Event handlers (mappings) are responsible for executing the state transitions that should occur when processing a Joystream blockchain event of a given type (for example Content.VideoCreated). They can be found in the src/mappings directory.

Adding a new event to be handled by the processor currently requires the following changes:

  • Adding it to typegen.json file to inform the Subsquid typegen (make typegen) to generate types for this event based on chain metadata
  • After running make typegen: Adding a mapping from an event name to its constructor inside src/utils/events.ts (eventConstructors)
  • Adding an event to SubstrateBatchProcessor instance via addEvent method inside src/processor, to instruct the processor to retrieve events of this type from the archive through @subsquid/substrate-gateway
  • Implementing a handler function inside src/mappings which takes EventHandlerContext<'{EventModule}.{EventMethod}'> as argument (replace {EventModule}.{EventMethod} accordingly)
  • Adding a mapping from event name to handler function inside src/processor (eventHandlers)

Orion GraphQL API

The Orion GraphQL API is partially autogenerated from the input schema by the @subsquid/openreader utility.

However, Subsquid also supports adding custom type-graphql resolvers to the autogenerated api. Those resolvers are defined in the src/server-extension/resolvers directory and constitute a significant part of the Orion v2 API.

Custom type-graphql Resolvers

Custom type-graphql resolvers make it possible to define additional queries, mutations and subsriptions that will be then merged with the autogenerated GraphQL schema & resolvers, to produce the final GraphQL api exposed by @subsquid/graphql-server (for example, when running make serve).

"Placeholder" types for autogenerated GraphQL types

Because of the way this merge is performed, it is possible to use "placeholder" types for the autogenerated GraphQL types, which we cannot access from the custom resolvers directly. Examples of such placeholder types can be found in src/server-extension/resolvers/baseTypes.ts. When the autogenerated GraphQL schema is merged with the custom resolvers, those placeholder type definitions are merged with the definitions generated by @subsquid/openreader. Currently, because of the patched version of @subsquid/graphql-server used by Orion v2, the autogenerated definitions take priority (note however, that if you specify a property in a placeholder type that doesn't exits in the autogenerated type, it will be added, as this is a non-conflicting change).

Custom queries

Custom resolvers may define custom GraphQL queries that either extend the functionality provided by the autogenerated queries or have a completely customized logic.

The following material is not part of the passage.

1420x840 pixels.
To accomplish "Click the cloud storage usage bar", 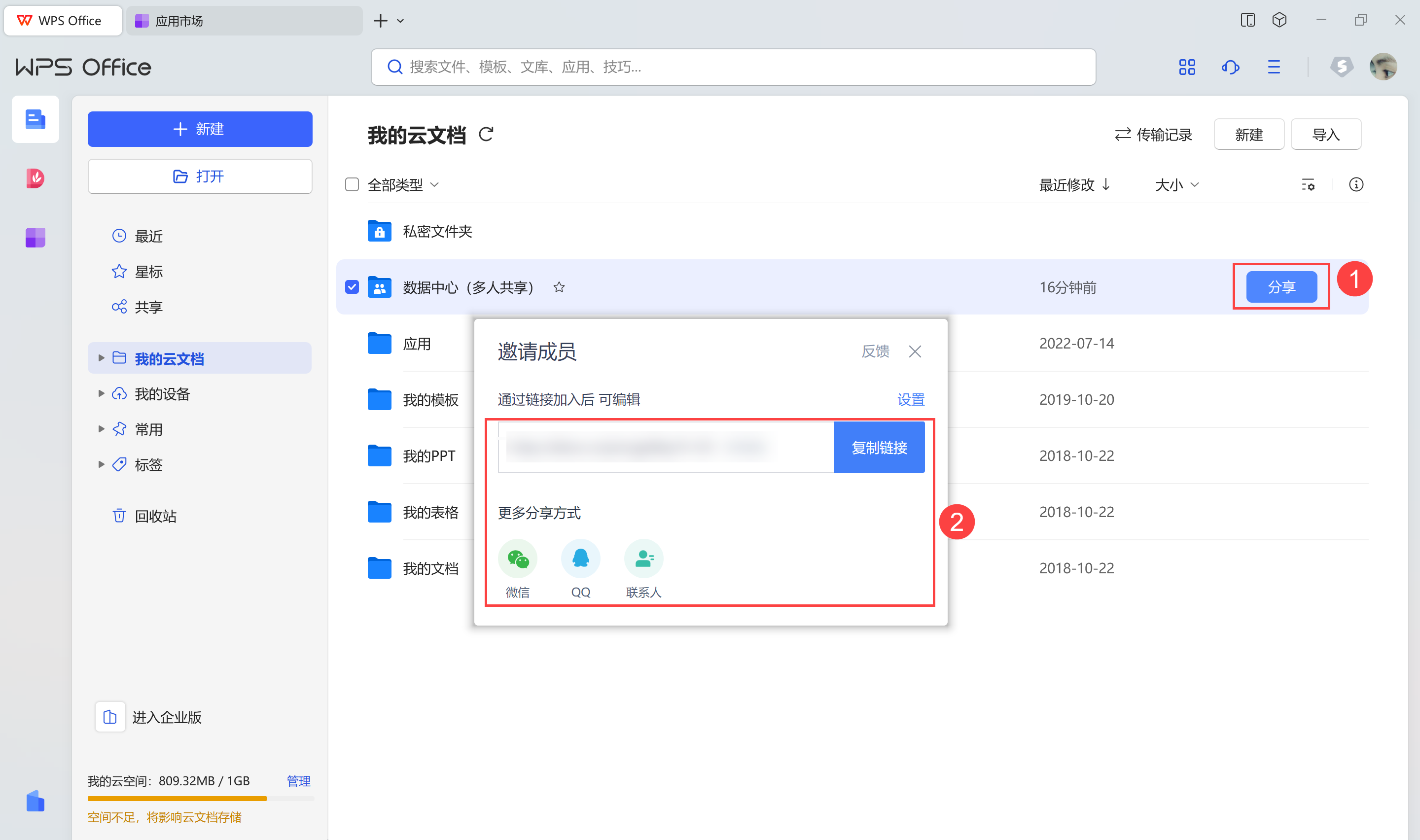I will click(x=200, y=798).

To facilitate extending the queries, some utility functions were introduced in /src/utils/sql.ts. Using those functions we can easily extend PostgreSQL queries that can be generated from the user input with @subsquid/openreader.

For example, inside src/server-extension/resolvers/ChannelsResolver/index.ts you can find a query called extendedChannels, which build on the channels listing query (one of the autogenerated queries), but includes additional information about number of active videos (videos that meet certain criteria) per channel.

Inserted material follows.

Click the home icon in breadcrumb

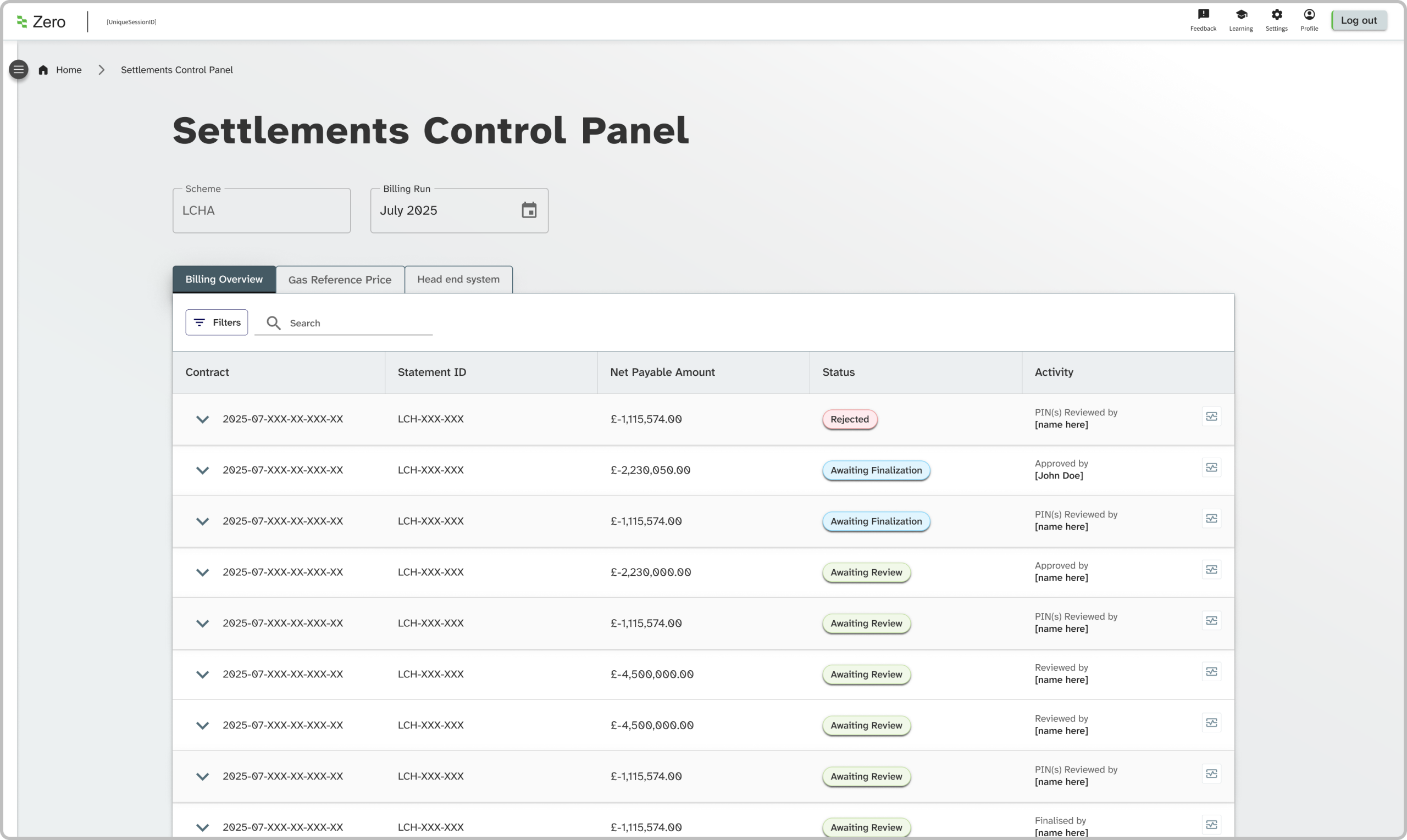pyautogui.click(x=43, y=70)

Notice that each resolver method can access an entity manger that gets injected into each custom resolver via its constructor, in order to execute queries against Orion's PostgresQL database.

Mutations

Custom resolvers may also define mutations which modify the database state. Note that since both the processor and graphql server operate on the same database, some extra care needs to be taken to not break any assumptions that the processor might be relying on.

Example mutation: addVideoView inside src/server-extension/resolvers/VideosResolver/index.ts

Authentication

Because of a patch that was added to @subsquid/graphql-server, the HTTP request data (like ip address, headers etc.) is accessible through GraphQL context, making it possible to introduce reusable authentication middleware.

Currently in Orion v2 there is only one middleware called OperatorOnly, which can be used to secure endpoints that should only be accessible for the gateway operator. Those endpoints will require the OPERATOR_SECRET (defined in .env) to be provided in x-operator-secret http header.